Detection of the ICEs and IMEs signature proteins

SPs are proteins encoded by ICEs and IMEs that perform essential functions. ICEscreen search for four types of SPs: (1) the integrase which is required for the excision and integration of the element, (2) the relaxase and (3) the coupling protein which are necessary for the transfer of the element, and (4) the VirB4 which plays an essential role in the placement and functionality of the conjugation pore. The first step of ICEscreen is to search for signature proteins (SPs) of ICE and IME from the coding sequences (CDS) of the genome of interest. ICEscreen uses two methods for searching the SPs: BlastP and HMMscan.

BlastP to search for close homologs

ICEscreen is an improvement of the ICE/IME Finder tool (Ambroset et al., 2016; Coluzzi et al., 2017) which uses BlastP to find close homologs to a curated resource of SPs from Streptococci. BlastP allows for a more accurate assignment of hits to a given ICE/IME superfamily or family when compared to using HMM profiles. The resulting alignments are then filtered in two stages in order to remove as many false positives as possible. The first stage involved thresholds based on the alignments with the reference sequences in order to remove non-significant results and / or non-homologous proteins. Those thresholds are defined based on manual curation of known elements in Streptococcus. Four filters are used: a minimum percentage identity, a maximum E-value, a minimum coverage rate, and a minimum and maximum length for the different types of SPs. The second stage involved targeted removal of known false positives by using dedicated protein sequences and HMM profiles. Some known false positives still pass the criteria above, specifically ATP binding cassette transporter proteins or proteins of unknown function DUF853 can be falsely detected as coupling proteins. They are proteins with functional domains similar but not identical to those of the desired SPs. A second filtration step was implemented with HMM profiles specifically designed to identify them (domains COG1126 and COG4586). Likewise, the XerS site-specific tyrosine recombinases require the implementation of a targeted strategy: CDS with alignments with more than 70% identity with ACO17137 are classified as streptococcal XerS and therefore removed from the list of detected SPs. CDS with alignments with more than 70% identity with WP_011825230 are classified as tyrosine integrase.

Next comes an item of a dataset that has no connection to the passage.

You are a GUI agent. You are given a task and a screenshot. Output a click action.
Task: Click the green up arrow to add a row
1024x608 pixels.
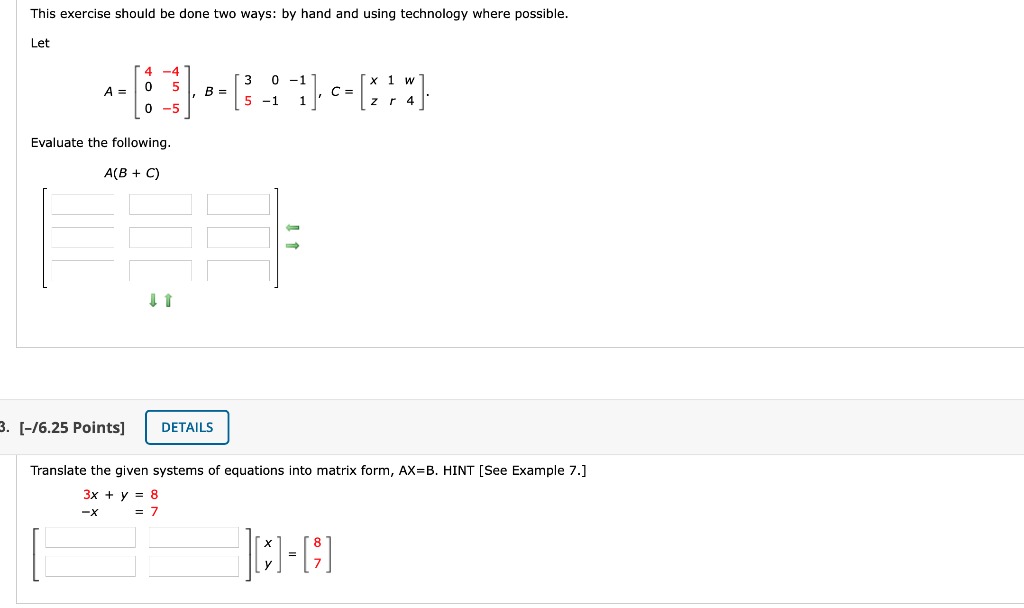pos(166,300)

HMM profiles to search for distant homologs

ICEScreen implement a search for more distant homologs of SPs in order to generalize the tool to Bacillota. ICEScreen does so by leveraging HMM profiles for each family of SPs and using HMMscan. The HMM profiles have been either imported from trusted resources or created and curated when needed. Four types of criteria were used to filter out the false positives following the HMM profile search: CDS length (criteria identical to the BlastP approach), i-Evalue <10-5, percentage of coverage of the HMM profile domain >40% (except for PF01719-like for which >80% was used). An additional filter was implemented specifically for the TcpA coupling protein profile: minimum coverage of the CDS domain >40%. Those criteria were set following a manual review of the results on the FirmiData dataset (see below). A second filtration step identical to the BlastP approach was performed.